Co-founder Josh Littlejohn, 29, said the whole team are stunned by the response their Christmas dinner drive has received. He adds that they smashed their original target of 800 meals within two hours of the deal going live.

“It’s amazing; this incredible Christmas spirit has blown us all away," said Josh.

"We give away free food to the homeless throughout the year and employ people from homeless backgrounds, so we're quite ingrained in that community. We quickly realised there was going to be a fair number of people without anywhere to go on Christmas Day."

The surplus donations will be funnelled into Social Bite's suspended meal scheme, which allows customers to buy a hot meal and drink for homeless people to collect from their local shop, all year round.

With over 26,200 meals now pre-paid for by the public, Social Bite can now comfortably run their suspended meal scheme throughout 2015.

Good will and good food for good causes

Since launching in Edinburgh two years ago, the socially conscious sandwich and coffee chain has established four shops across the Scottish capital and in Glasgow.

In the process, it quickly captured both the appetites and hearts of locals. So much so that the recent outpouring of goodwill and support has extended far beyond Christmas dinners.

“So many people have got in touch asking if they can volunteer on Christmas Day," added Josh.

"Loads of people have said they're not going to buy Christmas cards this year or get a Christmas tree, and will donate the money to this instead."

Social Bite customers and supporters have also offered to drop in Christmas presents for the homeless people visiting the shops over the festive period, and have been sending cash donations in Christmas cards.

Social Bite also donates 100 per cent of its profits to charity and much of its workforce - currently 14 people - has experienced homelessness.

“For me that's the coolest thing about our suspended food and coffee scheme," added Josh.

"We employ about 14 people from homeless backgrounds and we met a fair few of them because they came in for free food, so the free food is really the first step on that journey.

"We get to know them and further down the line we try to offer some of them a part time job, and later full time job. We're trying to break the cycle of homelessness rather than just give out free meals."
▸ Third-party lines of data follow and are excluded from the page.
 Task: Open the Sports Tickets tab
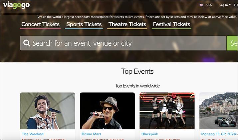coord(84,24)
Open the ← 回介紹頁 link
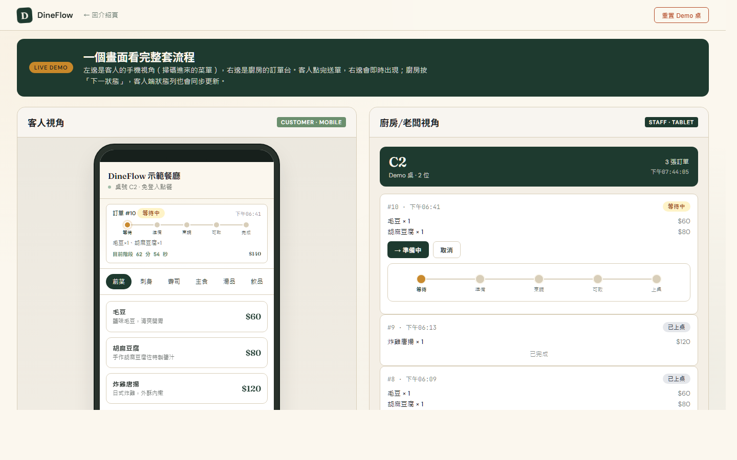Image resolution: width=737 pixels, height=460 pixels. [x=100, y=15]
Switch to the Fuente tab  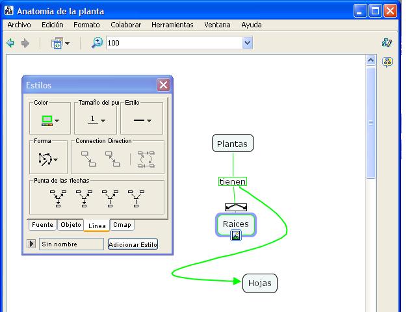coord(42,225)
Brian Rogers, who is formerly homeless and works in one of Social Bite's Glasgow shops, will help to serve around 400 dinners on Christmas Eve.

"This is a very special opportunity for the homeless in Scotland," he said.

"This could be the only meal they get so it's amazing that Social Bite has put their hands out to help. This will make the homeless feel welcome, fed and more hopeful for the future."

Brian started working as a kitchen porter at Social Bite earlier this year, ending a four-year streak of unemployment, alcohol addiction, prison time and periods of homelessness.

"It's an amazing opportunity. I never thought I’d get a job and have money," he added.

"I go to AA meetings every week now and am looking forward to building a new life for myself, thanks to Social Bite.

"The suspended meal scheme is brilliant. I wish there'd been something like this when I was homeless."